I’ve been doing this last piece off and on for years, and I’m still surprised at how helpful choosing one word to represent the day can be!
Approximate time: 2-3 minutes
In all, my morning practice takes right around an hour. After this, I focus on greeting my family members and setting the rest of the day in motion. I have another, much shorter (5 minutes or so) practice that I engage upon first arriving to the office – let me know if you’d like to see a blog on that as well.
Before I share a few more thoughts, please note that while this is my typical routine, life periodically seems to have other plans and I adapt. Some days my routine may start later, some days earlier. Sometimes I have an early morning meeting, so my practice is significantly shortened. I alter as life requires but strive to be ‘flexibly consistent.’
Other Ideas To Incorporate
As I mentioned, my morning practice has evolved over the years, and I’m sure it will continue to do so. Other components you may wish to consider:
* Affirmations – writing, reading, saying aloud
* Exercise – running, walking, stretching, yoga
* Nutrition – healthy breakfast, snack, smoothie
* Scripting – writing out your ideal vision of the day ahead
* Breath of fresh air – stepping outside for a few deep breaths (even in an Iowa winter!)
* Greetings – writing and sending a card or note
The options, of course, are truly endless.
Helpful Hints + Habit-Building Tips
The benefits from my morning practice started appearing fairly quickly and have motivated me to continue for around 15 years now. While I will sometimes intentionally step away from my practice (ie, on vacation), I definitely feel a bit ‘off’ or antsy on the rare days that I accidentally miss. A few tips that I have found instrumental:
– Keep it screen-free.
When you begin your day checking email or scrolling social media, you are essentially allowing other people – perhaps people you don’t even know – to impact your mood, fill your mind, and determine your priorities before you’ve had a chance to do this for yourself. Not cool.
Keep your phone off or, even better, in another room. I use mine to access guided meditations on Insight Timer, but this wasn’t until years into a screen-free morning practice. If I felt the temptation to hop on social media or surf the web was too hard to resist, I would leave my phone elsewhere and practice meditation in a different way.
– Start small.
I really want to reiterate this point: Your morning practice does not have to follow someone else’s actions or timeline. Can’t realistically manage an hour in the morning without sacrificing too much sleep? Start with 5-10 minutes, and fill those moments with something truly enjoyable that makes you want to get out of bed. One of my clients pours a cup of coffee to savor while walking through her garden, a morning routine that takes less than 10 minutes but starts her day with purpose and positivity.
And if you don’t even have 5-10 minutes? Shorten it even more. Perhaps get in the habit of turning off your alarm and thinking of 3 things for which you are grateful before you get out of bed. Put a sticky note of affirmations on your mirror and read them every morning while you brush your teeth. Mentally send a bit of love and goodwill out into the world before the busy-ness of the day sets in.
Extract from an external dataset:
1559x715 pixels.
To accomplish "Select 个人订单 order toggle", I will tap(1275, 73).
Don’t worry about making it a fancy or perfect experience – just a meaningful one.
Designing YOUR Morning Practice
OK, friends! If you’ve stuck with me this long, you are definitely ready for your own morning practice. What will it be?
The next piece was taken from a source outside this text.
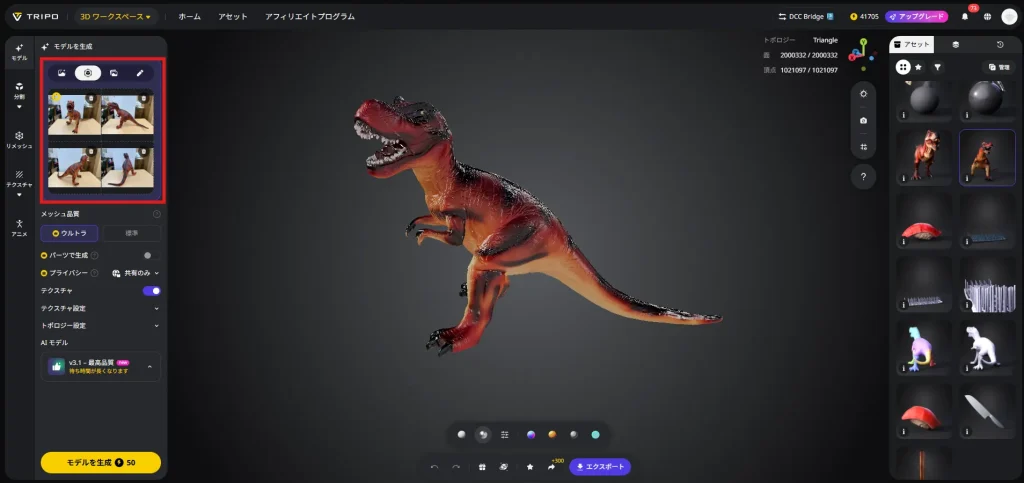This screenshot has width=1024, height=483.
Task: Click the undo arrow in bottom toolbar
Action: tap(434, 467)
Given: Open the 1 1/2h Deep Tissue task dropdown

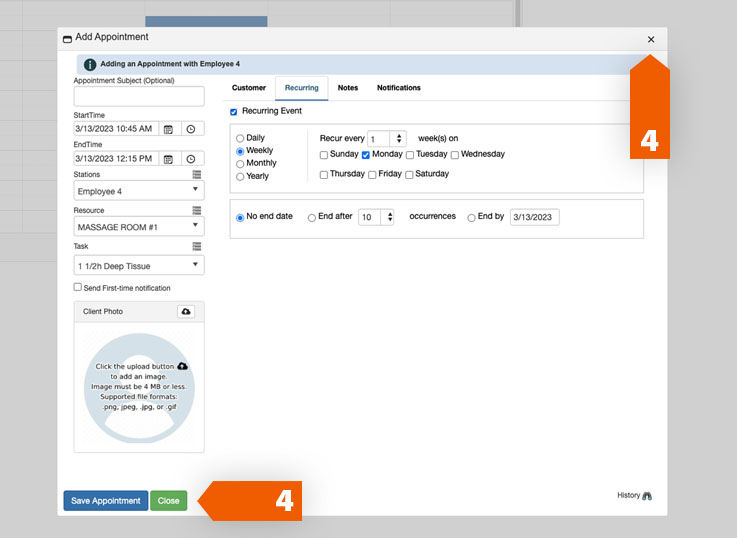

To get started, pull out a notebook or journal and ask yourself a few questions:
– Why do I want to implement a morning practice? How do I feel it will benefit me and/or those around me?
– What are some ways I might like to spend this time? List as many as you’d like.
– Of those ideas, which one or two do I want to start with?
– How long would I like my morning practice to be? Be realistic here; you can always add time as you develop the habit.
– What time will I begin my morning practice? Building a consistent routine is helpful, however your unique situation may require flexibility if you work varying shifts, have little ones to care for, etc. Answer this question only if it serves you.
– What might get in the way of my morning practice? How will I address those potential obstacles? Get specific. If “Hitting snooze” is a potential obstacle, put your alarm at the other side of the room, or commit to calling an accountability partner who is also developing a morning practice, or have your coffee maker’s auto-brew function set to a certain time. (Because you will want to drink that coffee when it’s fresh, right?!)
Decide to engage in your morning routine for the next week, then re-evaluate. What have you noticed? What’s working well, and what’s not? Tweak it and commit to another week.
Your Next Inspired Action
“Take excellent care of the front end of your day,” writes Robin Sharma, “and the rest of your day will pretty much take care of itself.”
I have definitely discovered that when I start my day with intention, the rest of the day is far more likely to follow suit. And on the days that feel a bit more ‘downhill,’ I seem better able to return to that place of purpose and positivity that I experienced in the morning. It’s like exercise: Once you’ve gotten used to running 3 miles a day and then you miss a couple days, it’s much easier to pick up where you left off than if you haven’t been running since 2009.
As a coach, I want to make sure you’re not just reading but also taking action to achieve your goals and live in full color. Please post below, on Instagram, or on Facebook and let me know what your next inspired action is! And if you’d like support in designing or foll0wing through on your morning routine, contact me to talk about coaching or ASPIRE Success Club possibilities!
Here’s to your positive, purposeful mornings!
Christi Hegstad, PhD, PCC is the Certified Executive + Personal Coach for difference-making achievers! Clarify your vision, free up time, and confidently reach bold, compelling goals that matter! Contact us today for coaching, speaking, and Mastermind opportunities, or click here and fill in the blue box to join our email community.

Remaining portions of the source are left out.